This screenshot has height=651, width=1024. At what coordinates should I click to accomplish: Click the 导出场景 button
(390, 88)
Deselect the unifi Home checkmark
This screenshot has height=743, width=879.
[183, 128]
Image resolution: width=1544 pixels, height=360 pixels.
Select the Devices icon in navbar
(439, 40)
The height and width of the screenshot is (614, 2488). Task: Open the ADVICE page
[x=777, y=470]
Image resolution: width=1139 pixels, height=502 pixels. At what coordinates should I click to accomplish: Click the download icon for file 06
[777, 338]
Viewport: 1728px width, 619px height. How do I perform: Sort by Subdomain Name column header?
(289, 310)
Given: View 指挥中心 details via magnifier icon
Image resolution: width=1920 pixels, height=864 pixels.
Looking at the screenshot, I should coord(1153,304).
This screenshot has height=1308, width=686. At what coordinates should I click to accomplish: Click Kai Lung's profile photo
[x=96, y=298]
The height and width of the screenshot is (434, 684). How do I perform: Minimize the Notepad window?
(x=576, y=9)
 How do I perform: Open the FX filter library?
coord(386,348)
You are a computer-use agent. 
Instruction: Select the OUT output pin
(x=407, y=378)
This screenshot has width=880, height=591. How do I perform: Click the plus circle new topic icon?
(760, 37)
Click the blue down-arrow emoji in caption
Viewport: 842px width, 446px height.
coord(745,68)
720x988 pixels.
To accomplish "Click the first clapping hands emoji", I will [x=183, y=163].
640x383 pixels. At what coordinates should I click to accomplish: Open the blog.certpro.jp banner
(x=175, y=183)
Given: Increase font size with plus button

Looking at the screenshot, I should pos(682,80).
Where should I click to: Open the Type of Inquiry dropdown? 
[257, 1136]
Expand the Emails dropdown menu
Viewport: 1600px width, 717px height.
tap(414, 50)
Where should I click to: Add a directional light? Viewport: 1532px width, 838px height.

==============================

◆ WORK REQUIRED
Give back the whole listing above, identical in every line.

◆ EXPECTED ANSWER
This screenshot has height=651, width=1024. At what coordinates should I click to accomplish: Click the 导出场景 button
(390, 88)
Deselect the unifi Home checkmark
This screenshot has height=743, width=879.
[183, 128]
Image resolution: width=1544 pixels, height=360 pixels.
Select the Devices icon in navbar
(439, 40)
The height and width of the screenshot is (614, 2488). Task: Open the ADVICE page
[x=777, y=470]
Image resolution: width=1139 pixels, height=502 pixels. At what coordinates should I click to accomplish: Click the download icon for file 06
[777, 338]
Viewport: 1728px width, 619px height. How do I perform: Sort by Subdomain Name column header?
(289, 310)
Given: View 指挥中心 details via magnifier icon
Image resolution: width=1920 pixels, height=864 pixels.
Looking at the screenshot, I should coord(1153,304).
This screenshot has height=1308, width=686. At what coordinates should I click to accomplish: Click Kai Lung's profile photo
[x=96, y=298]
The height and width of the screenshot is (434, 684). How do I perform: Minimize the Notepad window?
(x=576, y=9)
 How do I perform: Open the FX filter library?
coord(386,348)
You are a computer-use agent. 
Instruction: Select the OUT output pin
(x=407, y=378)
This screenshot has width=880, height=591. How do I perform: Click the plus circle new topic icon?
(760, 37)
Click the blue down-arrow emoji in caption
Viewport: 842px width, 446px height.
coord(745,68)
720x988 pixels.
To accomplish "Click the first clapping hands emoji", I will [x=183, y=163].
640x383 pixels. At what coordinates should I click to accomplish: Open the blog.certpro.jp banner
(x=175, y=183)
Given: Increase font size with plus button

Looking at the screenshot, I should pos(682,80).
Where should I click to: Open the Type of Inquiry dropdown? 
[257, 1136]
Expand the Emails dropdown menu
Viewport: 1600px width, 717px height.
tap(414, 50)
Where should I click to: Add a directional light? Viewport: 1532px width, 838px height.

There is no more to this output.